=== Exercise ===
Each record below is to be set down again precisely.

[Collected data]
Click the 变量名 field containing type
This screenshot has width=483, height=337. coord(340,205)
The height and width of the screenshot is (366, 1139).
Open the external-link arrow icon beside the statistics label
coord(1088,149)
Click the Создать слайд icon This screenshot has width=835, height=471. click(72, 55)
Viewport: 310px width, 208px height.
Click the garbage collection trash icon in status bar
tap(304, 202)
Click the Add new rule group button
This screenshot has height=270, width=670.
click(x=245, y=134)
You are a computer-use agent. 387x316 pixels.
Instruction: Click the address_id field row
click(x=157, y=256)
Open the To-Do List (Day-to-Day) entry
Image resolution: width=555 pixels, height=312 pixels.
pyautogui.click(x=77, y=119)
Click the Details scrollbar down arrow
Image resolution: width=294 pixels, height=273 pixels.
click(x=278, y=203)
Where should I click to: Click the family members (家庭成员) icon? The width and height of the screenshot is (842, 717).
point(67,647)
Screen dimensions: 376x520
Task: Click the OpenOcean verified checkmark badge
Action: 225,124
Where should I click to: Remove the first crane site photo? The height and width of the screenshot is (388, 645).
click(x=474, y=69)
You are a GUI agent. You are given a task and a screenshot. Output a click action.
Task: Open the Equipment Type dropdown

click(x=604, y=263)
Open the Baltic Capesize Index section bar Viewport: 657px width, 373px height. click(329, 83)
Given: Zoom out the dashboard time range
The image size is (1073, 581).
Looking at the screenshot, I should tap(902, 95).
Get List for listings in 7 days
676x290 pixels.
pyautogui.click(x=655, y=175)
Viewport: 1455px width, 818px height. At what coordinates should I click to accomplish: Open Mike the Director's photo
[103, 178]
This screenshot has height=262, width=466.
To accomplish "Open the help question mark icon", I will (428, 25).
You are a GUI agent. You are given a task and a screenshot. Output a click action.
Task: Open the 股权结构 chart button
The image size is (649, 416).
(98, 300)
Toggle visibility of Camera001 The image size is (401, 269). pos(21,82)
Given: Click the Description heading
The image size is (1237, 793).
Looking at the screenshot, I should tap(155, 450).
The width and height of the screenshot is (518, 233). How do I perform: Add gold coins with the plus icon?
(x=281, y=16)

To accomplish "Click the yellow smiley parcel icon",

=== Output ===
Click the 变量名 field containing type
This screenshot has width=483, height=337. coord(340,205)
The height and width of the screenshot is (366, 1139).
Open the external-link arrow icon beside the statistics label
coord(1088,149)
Click the Создать слайд icon This screenshot has width=835, height=471. click(72, 55)
Viewport: 310px width, 208px height.
Click the garbage collection trash icon in status bar
tap(304, 202)
Click the Add new rule group button
This screenshot has height=270, width=670.
click(x=245, y=134)
You are a computer-use agent. 387x316 pixels.
Instruction: Click the address_id field row
click(x=157, y=256)
Open the To-Do List (Day-to-Day) entry
Image resolution: width=555 pixels, height=312 pixels.
pyautogui.click(x=77, y=119)
Click the Details scrollbar down arrow
Image resolution: width=294 pixels, height=273 pixels.
click(x=278, y=203)
Where should I click to: Click the family members (家庭成员) icon? The width and height of the screenshot is (842, 717).
point(67,647)
Screen dimensions: 376x520
Task: Click the OpenOcean verified checkmark badge
Action: 225,124
Where should I click to: Remove the first crane site photo? The height and width of the screenshot is (388, 645).
click(x=474, y=69)
You are a GUI agent. You are given a task and a screenshot. Output a click action.
Task: Open the Equipment Type dropdown

click(x=604, y=263)
Open the Baltic Capesize Index section bar Viewport: 657px width, 373px height. click(329, 83)
Given: Zoom out the dashboard time range
The image size is (1073, 581).
Looking at the screenshot, I should tap(902, 95).
Get List for listings in 7 days
676x290 pixels.
pyautogui.click(x=655, y=175)
Viewport: 1455px width, 818px height. At what coordinates should I click to accomplish: Open Mike the Director's photo
[103, 178]
This screenshot has height=262, width=466.
To accomplish "Open the help question mark icon", I will (428, 25).
You are a GUI agent. You are given a task and a screenshot. Output a click action.
Task: Open the 股权结构 chart button
The image size is (649, 416).
(98, 300)
Toggle visibility of Camera001 The image size is (401, 269). pos(21,82)
Given: Click the Description heading
The image size is (1237, 793).
Looking at the screenshot, I should tap(155, 450).
The width and height of the screenshot is (518, 233). How do I perform: Add gold coins with the plus icon?
(x=281, y=16)

To accomplish "Click the yellow smiley parcel icon",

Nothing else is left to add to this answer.